7. Set the mask mode to None; this mask is your first shape, you don’t need it to influence the layer at all; you will use it for the Reshape effect only. Give it a name (mine is called me).

8. Copy this mask shape and paste it in the Target layer. If the two layers are the same dimensions, it should be an identical size and position as it was in the Source layer.

9. Duplicate the mask. Give it a different color and rename it. In my case, I called the mask it.

10. First scale and rotate, then if necessary move individual points (as little as possible!) so that the it mask surrounds the equivalent area of the Target layer that me does of the source: in my example, the eyes, nose, and mouth.

11. Copy the resulting it mask shape, and paste it to the Source layer to create a new, third mask.


Image Notes

As of version 7.0, mask names are copied along with masks; the copied mask in step 8 remains named me in the new layer.


12. You now have three masks for each of the Source and Target layers. Now apply the Reshape effect to each layer.

13. Starting with the Source layer, set the Source Mask (me), the Destination Mask (it), and the Boundary Mask (outer). Set Elasticity to Liquid (you can experiment with other settings later if need be). Set Interpolation to Smooth.

14. At the first frame of the morph transition, still in Source, set a keyframe for Percent (at the default, 0.0%, meaning no reshaping is occurring). At the last frame, set Percent to, you guessed it, 100.0%. Now sit back and wait for the gruesome transformation. Don’t worry about how it looks yet.


Image Tip

The Correspondence Points in Reshape can be raised from the default of 1 to make the distortion more precise (and in some cases, less twisted). The downside is that this slow effect thus becomes even slower.

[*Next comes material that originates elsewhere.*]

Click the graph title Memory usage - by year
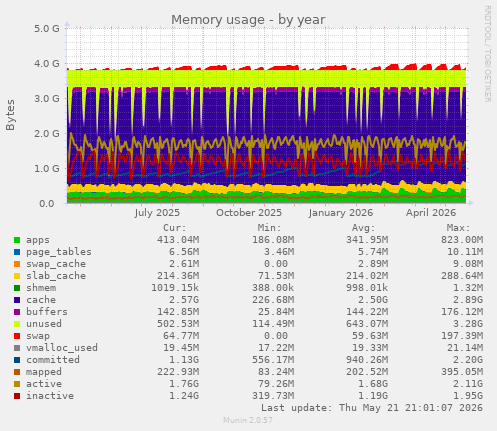 (x=248, y=20)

Better to simplify what you’re attempting to do with your masks and fix things there; raise this value only as a last resort.


15. Repeat steps 12 and 13 for the Target layer, with the following changes: Set Source Mask to it and Destination Mask to me. The Percent keyframes should be set to 0.0 at the last frame of the transition (where it is keyframed to 100.0 on the Source layer) and, you guessed it, 100.0 at the first frame.

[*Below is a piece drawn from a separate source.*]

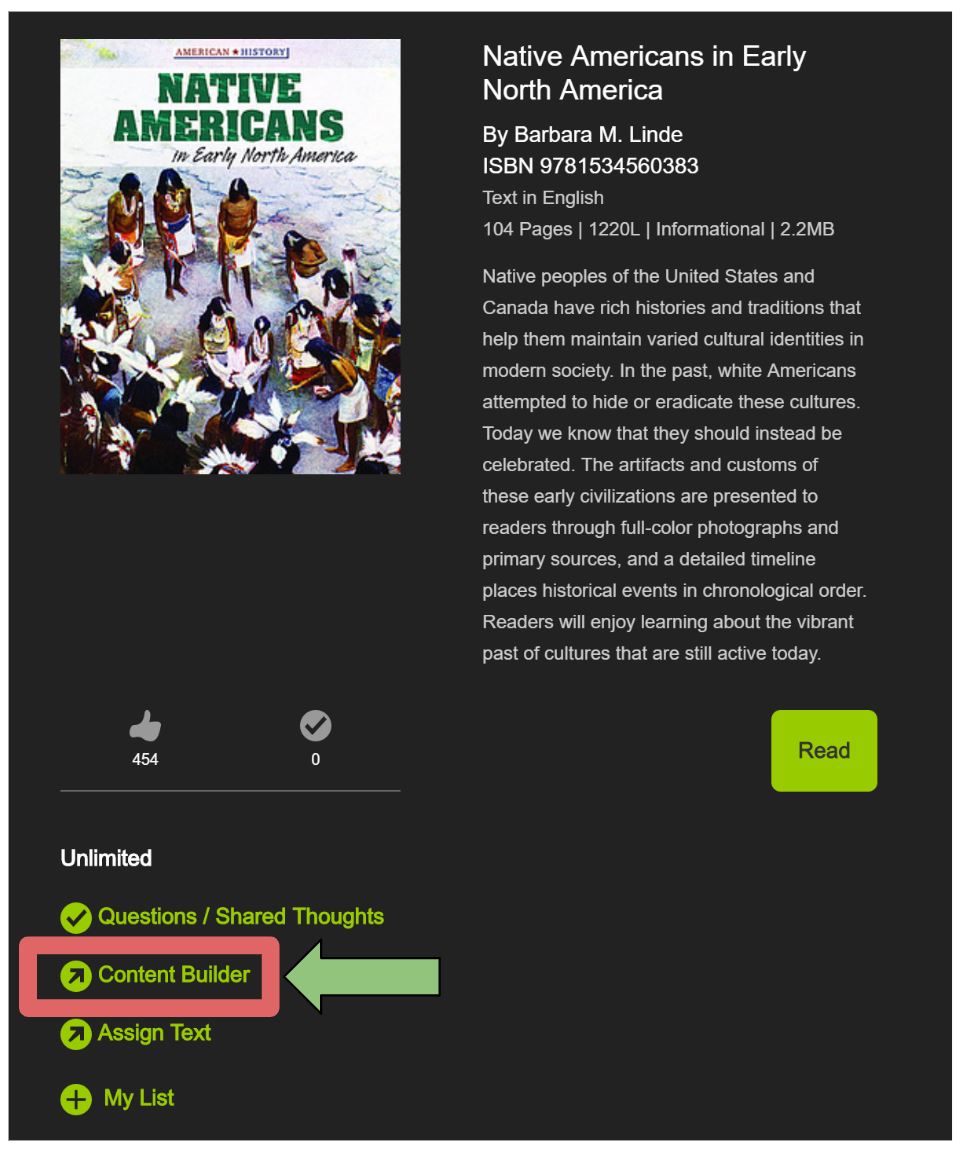
Task: Click the book title heading
Action: [x=643, y=73]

16. You’ve created the warps, now you just need the cross dissolve. Set an Opacity keyframe for Target at the last frame of the transition (leaving it at the default 100.0%), and then add a 0.0% Opacity keyframe at the first frame.


Image Tip

If at any point during setup it becomes difficult to interact with the UI because After Effects is taking so long updating a frame, enable Caps Lock on your keyboard to prevent any further frame rendering until you’re done.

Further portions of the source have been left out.